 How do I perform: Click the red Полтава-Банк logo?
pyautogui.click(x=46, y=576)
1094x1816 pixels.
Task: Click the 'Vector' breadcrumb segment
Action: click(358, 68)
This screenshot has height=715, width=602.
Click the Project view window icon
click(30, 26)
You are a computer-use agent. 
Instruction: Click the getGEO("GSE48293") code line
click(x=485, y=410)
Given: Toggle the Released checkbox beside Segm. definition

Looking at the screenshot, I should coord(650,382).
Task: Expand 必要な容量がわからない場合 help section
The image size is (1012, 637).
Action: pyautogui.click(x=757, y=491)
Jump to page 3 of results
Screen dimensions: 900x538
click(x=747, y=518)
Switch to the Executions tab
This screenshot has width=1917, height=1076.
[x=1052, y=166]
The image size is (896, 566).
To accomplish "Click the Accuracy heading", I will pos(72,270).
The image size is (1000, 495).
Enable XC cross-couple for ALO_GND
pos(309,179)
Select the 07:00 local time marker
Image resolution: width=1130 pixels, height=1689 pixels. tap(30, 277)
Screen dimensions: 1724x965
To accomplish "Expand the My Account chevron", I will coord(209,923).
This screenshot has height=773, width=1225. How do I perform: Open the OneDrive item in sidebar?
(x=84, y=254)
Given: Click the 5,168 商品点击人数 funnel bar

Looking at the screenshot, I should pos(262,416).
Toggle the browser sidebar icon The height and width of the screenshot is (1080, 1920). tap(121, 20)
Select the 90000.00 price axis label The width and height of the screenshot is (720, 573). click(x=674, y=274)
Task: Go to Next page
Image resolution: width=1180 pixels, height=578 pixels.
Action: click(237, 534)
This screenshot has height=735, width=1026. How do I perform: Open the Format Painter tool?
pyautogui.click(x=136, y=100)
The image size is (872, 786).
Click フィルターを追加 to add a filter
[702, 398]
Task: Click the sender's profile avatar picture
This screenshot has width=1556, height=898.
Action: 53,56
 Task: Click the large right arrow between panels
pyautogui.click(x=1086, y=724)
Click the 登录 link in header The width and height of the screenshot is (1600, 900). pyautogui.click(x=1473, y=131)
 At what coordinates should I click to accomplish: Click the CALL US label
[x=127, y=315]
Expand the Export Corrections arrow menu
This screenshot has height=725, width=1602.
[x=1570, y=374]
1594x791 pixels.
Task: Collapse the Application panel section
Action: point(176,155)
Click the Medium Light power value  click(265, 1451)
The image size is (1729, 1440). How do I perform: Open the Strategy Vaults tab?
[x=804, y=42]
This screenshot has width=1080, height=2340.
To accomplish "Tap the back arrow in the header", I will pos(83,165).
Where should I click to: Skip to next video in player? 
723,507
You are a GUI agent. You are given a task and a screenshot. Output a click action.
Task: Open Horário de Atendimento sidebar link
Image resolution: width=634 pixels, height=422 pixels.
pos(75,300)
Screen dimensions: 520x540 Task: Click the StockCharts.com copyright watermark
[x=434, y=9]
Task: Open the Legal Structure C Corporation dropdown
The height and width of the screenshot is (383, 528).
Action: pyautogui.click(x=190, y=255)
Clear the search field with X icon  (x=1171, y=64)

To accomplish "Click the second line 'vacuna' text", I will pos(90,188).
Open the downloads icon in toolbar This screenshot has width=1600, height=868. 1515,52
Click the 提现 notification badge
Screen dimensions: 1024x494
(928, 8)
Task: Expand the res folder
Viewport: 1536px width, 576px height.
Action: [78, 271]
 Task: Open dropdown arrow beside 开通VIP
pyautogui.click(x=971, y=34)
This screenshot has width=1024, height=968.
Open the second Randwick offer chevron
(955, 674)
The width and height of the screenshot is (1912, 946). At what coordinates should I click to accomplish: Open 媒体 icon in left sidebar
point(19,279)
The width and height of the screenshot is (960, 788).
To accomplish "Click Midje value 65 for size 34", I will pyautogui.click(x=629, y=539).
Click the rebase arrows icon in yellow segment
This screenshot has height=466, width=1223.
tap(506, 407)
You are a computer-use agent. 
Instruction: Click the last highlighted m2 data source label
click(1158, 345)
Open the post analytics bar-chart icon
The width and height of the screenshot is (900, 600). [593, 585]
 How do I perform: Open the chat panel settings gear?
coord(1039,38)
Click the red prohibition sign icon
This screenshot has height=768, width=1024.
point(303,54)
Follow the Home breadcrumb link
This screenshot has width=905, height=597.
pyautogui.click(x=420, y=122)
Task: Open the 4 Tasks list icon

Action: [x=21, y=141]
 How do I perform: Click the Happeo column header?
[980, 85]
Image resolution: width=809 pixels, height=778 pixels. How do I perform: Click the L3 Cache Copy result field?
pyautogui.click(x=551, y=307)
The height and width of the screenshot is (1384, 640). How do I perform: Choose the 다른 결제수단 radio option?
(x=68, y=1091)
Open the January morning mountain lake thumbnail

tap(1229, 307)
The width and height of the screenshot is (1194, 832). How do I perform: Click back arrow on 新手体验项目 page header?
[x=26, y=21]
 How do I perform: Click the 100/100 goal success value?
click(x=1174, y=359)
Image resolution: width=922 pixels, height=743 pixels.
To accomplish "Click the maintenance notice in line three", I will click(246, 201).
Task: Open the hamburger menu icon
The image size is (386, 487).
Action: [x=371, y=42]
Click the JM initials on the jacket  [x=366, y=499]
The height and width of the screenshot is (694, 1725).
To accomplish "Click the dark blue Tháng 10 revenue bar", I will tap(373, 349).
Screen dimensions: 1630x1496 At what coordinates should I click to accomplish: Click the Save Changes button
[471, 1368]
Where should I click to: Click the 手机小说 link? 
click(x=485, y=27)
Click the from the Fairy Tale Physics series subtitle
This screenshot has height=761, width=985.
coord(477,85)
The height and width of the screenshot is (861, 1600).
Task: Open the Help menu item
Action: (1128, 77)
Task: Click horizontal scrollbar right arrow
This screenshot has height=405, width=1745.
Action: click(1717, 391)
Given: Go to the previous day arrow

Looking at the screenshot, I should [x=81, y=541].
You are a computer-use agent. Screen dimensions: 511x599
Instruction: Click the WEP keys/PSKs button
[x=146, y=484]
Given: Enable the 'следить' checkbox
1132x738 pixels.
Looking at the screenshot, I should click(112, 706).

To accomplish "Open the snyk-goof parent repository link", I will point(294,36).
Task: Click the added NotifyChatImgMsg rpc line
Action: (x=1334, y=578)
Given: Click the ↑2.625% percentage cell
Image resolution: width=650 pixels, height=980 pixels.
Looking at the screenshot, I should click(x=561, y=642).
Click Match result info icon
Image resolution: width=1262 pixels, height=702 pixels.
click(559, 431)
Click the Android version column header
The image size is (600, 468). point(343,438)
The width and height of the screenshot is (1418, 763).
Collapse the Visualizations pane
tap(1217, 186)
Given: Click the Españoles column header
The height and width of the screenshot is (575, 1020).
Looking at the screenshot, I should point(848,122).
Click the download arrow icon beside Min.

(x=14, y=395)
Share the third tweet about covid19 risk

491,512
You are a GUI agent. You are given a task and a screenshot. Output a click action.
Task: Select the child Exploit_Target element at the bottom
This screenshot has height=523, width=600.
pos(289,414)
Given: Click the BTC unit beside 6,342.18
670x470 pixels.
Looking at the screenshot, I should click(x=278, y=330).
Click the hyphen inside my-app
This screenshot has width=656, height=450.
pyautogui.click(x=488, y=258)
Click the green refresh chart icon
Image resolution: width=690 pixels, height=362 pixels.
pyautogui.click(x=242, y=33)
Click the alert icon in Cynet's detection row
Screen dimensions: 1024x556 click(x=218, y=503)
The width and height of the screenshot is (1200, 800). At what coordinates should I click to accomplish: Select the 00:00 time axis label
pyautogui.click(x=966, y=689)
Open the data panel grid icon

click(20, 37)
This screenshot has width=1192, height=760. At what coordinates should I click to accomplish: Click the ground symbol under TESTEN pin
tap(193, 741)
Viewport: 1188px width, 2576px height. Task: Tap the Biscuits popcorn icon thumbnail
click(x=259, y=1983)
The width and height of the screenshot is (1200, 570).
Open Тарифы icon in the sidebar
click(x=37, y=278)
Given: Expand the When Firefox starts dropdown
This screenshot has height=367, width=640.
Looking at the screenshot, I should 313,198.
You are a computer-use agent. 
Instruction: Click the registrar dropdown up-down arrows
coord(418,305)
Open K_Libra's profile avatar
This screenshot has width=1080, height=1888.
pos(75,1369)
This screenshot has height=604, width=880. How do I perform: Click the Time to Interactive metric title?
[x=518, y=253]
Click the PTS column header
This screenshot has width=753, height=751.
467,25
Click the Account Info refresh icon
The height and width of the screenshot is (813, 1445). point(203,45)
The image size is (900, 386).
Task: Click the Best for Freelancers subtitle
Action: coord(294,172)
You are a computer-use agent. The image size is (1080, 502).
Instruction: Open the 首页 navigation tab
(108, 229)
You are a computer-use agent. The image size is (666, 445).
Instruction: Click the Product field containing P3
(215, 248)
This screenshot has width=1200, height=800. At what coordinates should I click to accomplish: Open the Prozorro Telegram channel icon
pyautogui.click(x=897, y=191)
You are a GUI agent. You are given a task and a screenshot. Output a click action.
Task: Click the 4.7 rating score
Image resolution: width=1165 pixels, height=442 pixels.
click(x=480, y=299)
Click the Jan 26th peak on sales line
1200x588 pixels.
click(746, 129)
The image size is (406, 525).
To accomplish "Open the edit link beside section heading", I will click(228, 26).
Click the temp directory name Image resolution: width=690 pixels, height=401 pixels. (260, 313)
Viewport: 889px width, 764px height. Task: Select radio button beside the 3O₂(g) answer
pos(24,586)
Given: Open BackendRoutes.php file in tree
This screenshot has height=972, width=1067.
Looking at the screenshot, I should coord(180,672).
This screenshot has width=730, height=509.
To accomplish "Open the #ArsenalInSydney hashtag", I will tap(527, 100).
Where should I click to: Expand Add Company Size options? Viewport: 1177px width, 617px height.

• **Task prompt**
Find the word "profile" in the listing above. Copy each line where it appears.

• **Reply to the task**
Task: Click the sender's profile avatar picture
Open K_Libra's profile avatar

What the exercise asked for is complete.